Instructions for the task
What lines below include the word "page"? Copy each one.

Records from a dataset
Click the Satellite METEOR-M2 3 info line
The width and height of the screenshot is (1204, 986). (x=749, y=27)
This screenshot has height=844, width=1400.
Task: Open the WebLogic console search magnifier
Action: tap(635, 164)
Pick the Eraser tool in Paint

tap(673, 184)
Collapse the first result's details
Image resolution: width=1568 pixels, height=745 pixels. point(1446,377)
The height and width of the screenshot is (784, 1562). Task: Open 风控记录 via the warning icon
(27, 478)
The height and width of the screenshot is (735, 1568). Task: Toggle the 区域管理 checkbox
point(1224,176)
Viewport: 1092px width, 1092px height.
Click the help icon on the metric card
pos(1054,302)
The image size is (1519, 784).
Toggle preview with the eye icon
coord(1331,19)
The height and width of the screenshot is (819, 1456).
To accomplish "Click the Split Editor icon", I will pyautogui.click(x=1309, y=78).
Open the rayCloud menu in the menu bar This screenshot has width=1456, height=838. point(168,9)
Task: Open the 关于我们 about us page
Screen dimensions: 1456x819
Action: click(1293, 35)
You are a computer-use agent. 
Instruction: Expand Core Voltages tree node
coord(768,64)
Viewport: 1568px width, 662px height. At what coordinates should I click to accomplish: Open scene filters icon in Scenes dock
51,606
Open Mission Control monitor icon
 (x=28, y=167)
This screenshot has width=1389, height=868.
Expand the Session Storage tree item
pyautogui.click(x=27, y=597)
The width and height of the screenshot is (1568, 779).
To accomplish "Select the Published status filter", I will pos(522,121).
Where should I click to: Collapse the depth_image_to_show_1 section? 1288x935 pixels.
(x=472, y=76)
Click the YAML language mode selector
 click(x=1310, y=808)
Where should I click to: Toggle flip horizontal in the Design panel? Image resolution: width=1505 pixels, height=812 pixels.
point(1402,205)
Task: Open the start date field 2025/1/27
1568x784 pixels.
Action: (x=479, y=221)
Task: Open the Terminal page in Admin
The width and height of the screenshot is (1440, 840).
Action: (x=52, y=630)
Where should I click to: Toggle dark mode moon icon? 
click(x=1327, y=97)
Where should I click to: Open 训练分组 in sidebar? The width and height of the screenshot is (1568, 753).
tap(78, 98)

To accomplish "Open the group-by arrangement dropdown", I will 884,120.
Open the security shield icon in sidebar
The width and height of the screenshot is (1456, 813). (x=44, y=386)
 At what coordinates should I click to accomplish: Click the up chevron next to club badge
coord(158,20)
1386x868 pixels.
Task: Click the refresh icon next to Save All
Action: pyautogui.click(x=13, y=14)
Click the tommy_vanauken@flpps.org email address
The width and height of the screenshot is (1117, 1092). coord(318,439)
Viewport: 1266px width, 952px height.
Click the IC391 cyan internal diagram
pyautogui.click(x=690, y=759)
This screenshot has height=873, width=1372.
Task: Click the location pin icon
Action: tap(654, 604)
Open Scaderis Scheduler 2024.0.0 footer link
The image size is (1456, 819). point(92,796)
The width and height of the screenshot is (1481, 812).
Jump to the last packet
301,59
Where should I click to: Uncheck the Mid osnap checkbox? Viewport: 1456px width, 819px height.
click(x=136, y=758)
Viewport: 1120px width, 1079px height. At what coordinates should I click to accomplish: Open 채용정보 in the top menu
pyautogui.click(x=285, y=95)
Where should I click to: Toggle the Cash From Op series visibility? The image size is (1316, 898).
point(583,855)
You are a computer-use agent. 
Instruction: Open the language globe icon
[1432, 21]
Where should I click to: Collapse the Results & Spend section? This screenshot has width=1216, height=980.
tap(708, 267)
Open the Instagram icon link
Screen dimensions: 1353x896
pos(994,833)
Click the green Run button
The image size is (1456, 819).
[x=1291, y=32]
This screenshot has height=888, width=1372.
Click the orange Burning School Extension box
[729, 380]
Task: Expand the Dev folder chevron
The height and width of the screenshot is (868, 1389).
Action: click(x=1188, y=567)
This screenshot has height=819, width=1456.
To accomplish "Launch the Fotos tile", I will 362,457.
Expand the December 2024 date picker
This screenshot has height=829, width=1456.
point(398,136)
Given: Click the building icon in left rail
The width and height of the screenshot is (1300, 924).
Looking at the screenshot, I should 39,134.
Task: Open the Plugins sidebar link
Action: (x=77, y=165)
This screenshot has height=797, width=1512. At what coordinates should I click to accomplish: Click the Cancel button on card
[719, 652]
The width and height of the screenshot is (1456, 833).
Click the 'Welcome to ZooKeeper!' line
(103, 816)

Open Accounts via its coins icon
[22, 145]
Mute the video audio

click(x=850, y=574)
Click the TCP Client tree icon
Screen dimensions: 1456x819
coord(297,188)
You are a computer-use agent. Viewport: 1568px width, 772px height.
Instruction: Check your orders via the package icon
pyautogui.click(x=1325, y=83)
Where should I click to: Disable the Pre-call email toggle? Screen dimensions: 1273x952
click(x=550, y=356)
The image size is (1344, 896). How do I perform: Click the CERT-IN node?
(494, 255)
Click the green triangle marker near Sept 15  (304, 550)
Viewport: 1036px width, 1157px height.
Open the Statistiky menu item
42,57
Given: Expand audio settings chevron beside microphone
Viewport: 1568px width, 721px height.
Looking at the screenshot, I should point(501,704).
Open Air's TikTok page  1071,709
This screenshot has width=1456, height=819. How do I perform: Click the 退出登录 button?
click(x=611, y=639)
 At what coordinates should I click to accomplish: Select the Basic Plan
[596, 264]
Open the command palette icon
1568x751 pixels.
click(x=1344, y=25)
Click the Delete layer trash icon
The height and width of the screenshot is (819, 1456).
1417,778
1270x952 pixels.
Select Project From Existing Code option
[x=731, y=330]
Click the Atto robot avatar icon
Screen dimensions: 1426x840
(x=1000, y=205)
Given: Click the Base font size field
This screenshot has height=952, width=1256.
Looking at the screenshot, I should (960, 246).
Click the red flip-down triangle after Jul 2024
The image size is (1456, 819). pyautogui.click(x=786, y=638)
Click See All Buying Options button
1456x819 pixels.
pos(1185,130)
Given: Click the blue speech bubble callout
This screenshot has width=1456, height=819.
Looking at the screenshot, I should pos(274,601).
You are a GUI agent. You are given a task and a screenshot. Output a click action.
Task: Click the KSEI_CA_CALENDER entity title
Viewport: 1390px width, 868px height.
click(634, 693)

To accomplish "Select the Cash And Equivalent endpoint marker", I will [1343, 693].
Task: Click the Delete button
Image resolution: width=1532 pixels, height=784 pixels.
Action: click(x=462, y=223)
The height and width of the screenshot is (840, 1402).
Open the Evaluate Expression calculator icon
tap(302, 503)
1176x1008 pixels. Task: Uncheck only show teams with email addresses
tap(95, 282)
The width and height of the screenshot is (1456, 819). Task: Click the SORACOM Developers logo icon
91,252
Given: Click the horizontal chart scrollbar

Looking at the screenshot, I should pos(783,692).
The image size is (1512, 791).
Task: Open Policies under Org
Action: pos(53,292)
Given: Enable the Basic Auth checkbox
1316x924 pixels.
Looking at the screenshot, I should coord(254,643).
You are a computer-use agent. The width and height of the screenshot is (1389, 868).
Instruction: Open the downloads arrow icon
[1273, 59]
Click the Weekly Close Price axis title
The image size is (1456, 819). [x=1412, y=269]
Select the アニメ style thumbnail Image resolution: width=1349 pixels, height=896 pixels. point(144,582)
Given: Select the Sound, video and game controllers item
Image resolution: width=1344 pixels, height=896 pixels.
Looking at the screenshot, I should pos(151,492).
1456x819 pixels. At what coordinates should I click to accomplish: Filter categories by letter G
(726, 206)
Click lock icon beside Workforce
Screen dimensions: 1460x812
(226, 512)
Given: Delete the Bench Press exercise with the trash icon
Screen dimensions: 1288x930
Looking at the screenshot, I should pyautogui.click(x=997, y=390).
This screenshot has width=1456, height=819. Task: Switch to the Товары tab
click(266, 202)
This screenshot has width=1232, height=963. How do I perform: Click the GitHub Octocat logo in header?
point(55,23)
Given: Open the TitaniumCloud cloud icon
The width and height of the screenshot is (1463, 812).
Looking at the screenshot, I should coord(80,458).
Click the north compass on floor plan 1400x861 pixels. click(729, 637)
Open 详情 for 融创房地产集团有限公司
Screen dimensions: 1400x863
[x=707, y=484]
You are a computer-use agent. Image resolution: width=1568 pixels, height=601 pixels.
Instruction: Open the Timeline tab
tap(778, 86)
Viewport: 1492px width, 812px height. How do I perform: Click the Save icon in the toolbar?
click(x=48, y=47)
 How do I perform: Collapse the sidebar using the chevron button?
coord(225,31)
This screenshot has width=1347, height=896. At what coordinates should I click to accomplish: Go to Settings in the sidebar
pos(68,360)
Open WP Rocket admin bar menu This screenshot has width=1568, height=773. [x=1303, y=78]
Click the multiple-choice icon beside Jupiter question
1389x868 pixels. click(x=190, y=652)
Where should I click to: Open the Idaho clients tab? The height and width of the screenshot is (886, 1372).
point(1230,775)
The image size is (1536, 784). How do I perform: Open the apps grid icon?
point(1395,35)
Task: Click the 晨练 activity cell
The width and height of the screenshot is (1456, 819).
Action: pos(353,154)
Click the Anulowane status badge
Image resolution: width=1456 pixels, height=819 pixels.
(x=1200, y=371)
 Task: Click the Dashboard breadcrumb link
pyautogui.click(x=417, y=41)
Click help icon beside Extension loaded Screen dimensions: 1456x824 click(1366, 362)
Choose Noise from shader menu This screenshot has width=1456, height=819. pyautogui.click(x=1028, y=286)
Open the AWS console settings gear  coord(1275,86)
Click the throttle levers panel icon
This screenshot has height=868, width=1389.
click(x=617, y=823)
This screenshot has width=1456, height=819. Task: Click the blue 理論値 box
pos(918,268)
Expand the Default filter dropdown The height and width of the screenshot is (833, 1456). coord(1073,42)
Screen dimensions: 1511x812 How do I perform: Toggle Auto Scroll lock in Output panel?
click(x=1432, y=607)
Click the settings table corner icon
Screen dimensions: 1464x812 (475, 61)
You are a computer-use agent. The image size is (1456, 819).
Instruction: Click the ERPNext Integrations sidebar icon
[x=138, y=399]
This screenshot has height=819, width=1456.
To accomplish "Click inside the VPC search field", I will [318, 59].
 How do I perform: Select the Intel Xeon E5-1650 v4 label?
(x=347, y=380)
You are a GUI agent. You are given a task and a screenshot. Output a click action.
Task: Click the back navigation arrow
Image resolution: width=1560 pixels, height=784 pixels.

Task result
Task: Open the 关于我们 about us page
Task: Open the Terminal page in Admin
Open Air's TikTok page  1071,709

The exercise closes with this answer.